부산대학교 도서관

Bird sound classification is an important task in the implementation of automatic farm monitoring systems, as many birds are harmful threats to crop farms, especially maize, sorghum, and rice farms. The ability to automatically classify and detect bird pests can improve the monitoring system for farmers, by detecting and notifying them in case of the presence of bird pests on the farm, in near real-time for their quick decision-making and damage minimization by taking action to scare birds away. There are many studies on the classification of bird sounds. However, there are few studies on bird sound classification in the context of farm monitoring. In this paper, we present a method for bird sound classification based on grey-level co-occurrence matrix (GLCM) features.
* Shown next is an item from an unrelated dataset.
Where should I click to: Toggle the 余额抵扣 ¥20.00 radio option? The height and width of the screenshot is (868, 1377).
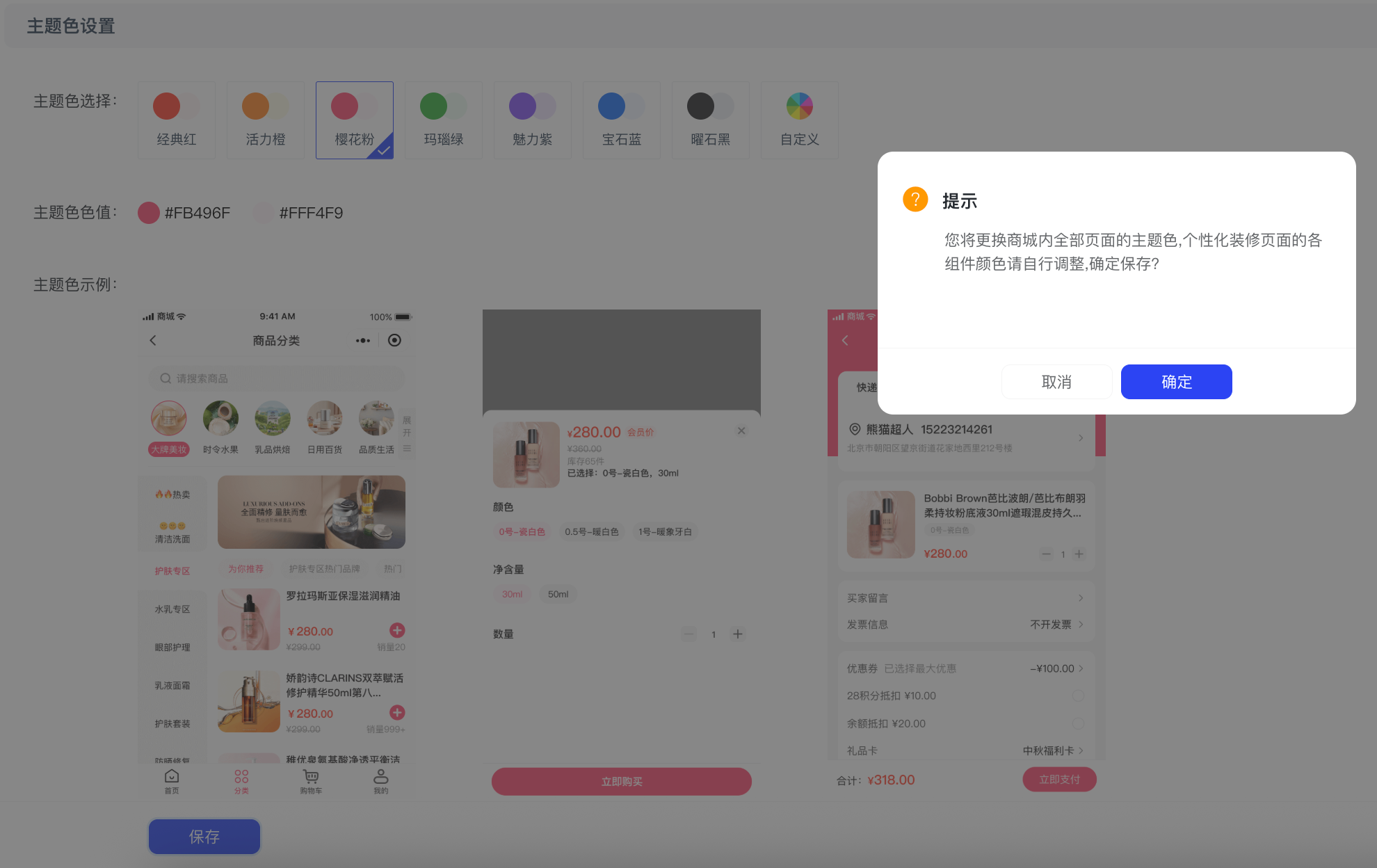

GLCM is a statistical approach that measures the texture properties of the image. In the context of sound classification, sound waves can be represented as spectrogram images, which can then be processed using GLCM features. To measure the texture of spectrograms, four GLCM features namely contrast, correlation, energy, and dissimilarity were calculated and used. The feature vectors obtained from the sound signals of two bird species, namely nightingale (Luscinia megarhynchos) and mousebird (Colius striatus), were utilized as inputs for classification using two different algorithms: Light Gradient Boosting Machine (LightGBM) and support vector machines (SVM). These two bird species are known to cause damage to crops in Bugesera, the eastern province of Rwanda. The LightGBM classifier exhibited promising results, achieving an accuracy of 90.6%, surpassing the 85% accuracy obtained with SVM in classifying nightingale and mousebird sounds. The superior performance of the LightGBM model suggests its potential usefulness in farm monitoring tasks.